Therapist me: How long have you known each other?

Y.M.: Three weeks. I would have felt nothing, and I mean absolutely nothing amiss about this.

Th.M.: (Very polite pause.) Did you feel ready to move in, to live together, after three weeks? I would have been pretty sure that this would be a shocking question, as the client didn't blush or look confused when he said it.

Y.M.: (Stirred quietly, like the butterfly's beating wings that cause reverberations reaching to the antipodes of the world.) I don't know. (Trying to be dryly humorous, not to drown): I don't think I registered a feeling. I'm sure I was a contributing part of the decision.

Th.M.: (Realizing that this client may not have a Self and therefore no capacity for decisional feeling, but that his desiccated persona of cleverness may be what speaks to me.) We may have reached something useful already. What do you feel about your girlfriend?

Y.M.: (Very troubled, somewhat out-of-body trying to find my way in.) She's vivacious, and quite a beauty.

Th.M.: Do you know what you feel about her?

Y.M.: (A pause in which I try to look deep.) That's a difficult question. Should it be?

Th.M.: (Realizing that this wasn't mere "alexithymia," an inability to recognize one's feelings or to have them. This was a lost person, one of those who was a child lost in an adult body. Knowing that to say, "You don't know who you are," or even "You are not in touch with your feelings," would likely cause him to not return for another session, that it would be best to meet him where he was.) I've noticed that some people are very thinking-oriented. They may try to understand things by analyzing them. Do you think that's you?

Y.M.: Well, I thought that was everybody.
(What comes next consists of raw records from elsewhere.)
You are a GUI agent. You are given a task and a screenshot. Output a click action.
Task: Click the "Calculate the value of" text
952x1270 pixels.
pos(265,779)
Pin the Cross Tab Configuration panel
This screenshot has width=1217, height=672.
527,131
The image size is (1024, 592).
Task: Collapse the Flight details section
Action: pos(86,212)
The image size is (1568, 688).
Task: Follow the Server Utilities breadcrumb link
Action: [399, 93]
The great challenge that would strike the therapist: Introduce the client to the world of feelings and to his felt history. This couldn't be talked about. It would have to be experienced. A person blind from birth couldn't be told about sight. He would have to open his eyes to a world he'd never known. The young man would have to feel the meaning of his life in an epiphany. This would return his heart to him and cause it overwhelming pain at the same time. This did not happen to me in my sessions, as there were only three, and the therapist was as blind to my need for reincarnation as I was. It happened fourteen years later, now alone, as I took a walk in a strange town.

Th.M.: Talk about your childhood. And as you do, try to remember how you felt. Sit back, or even better, lie down on the sofa and just talk. Remember. Remember.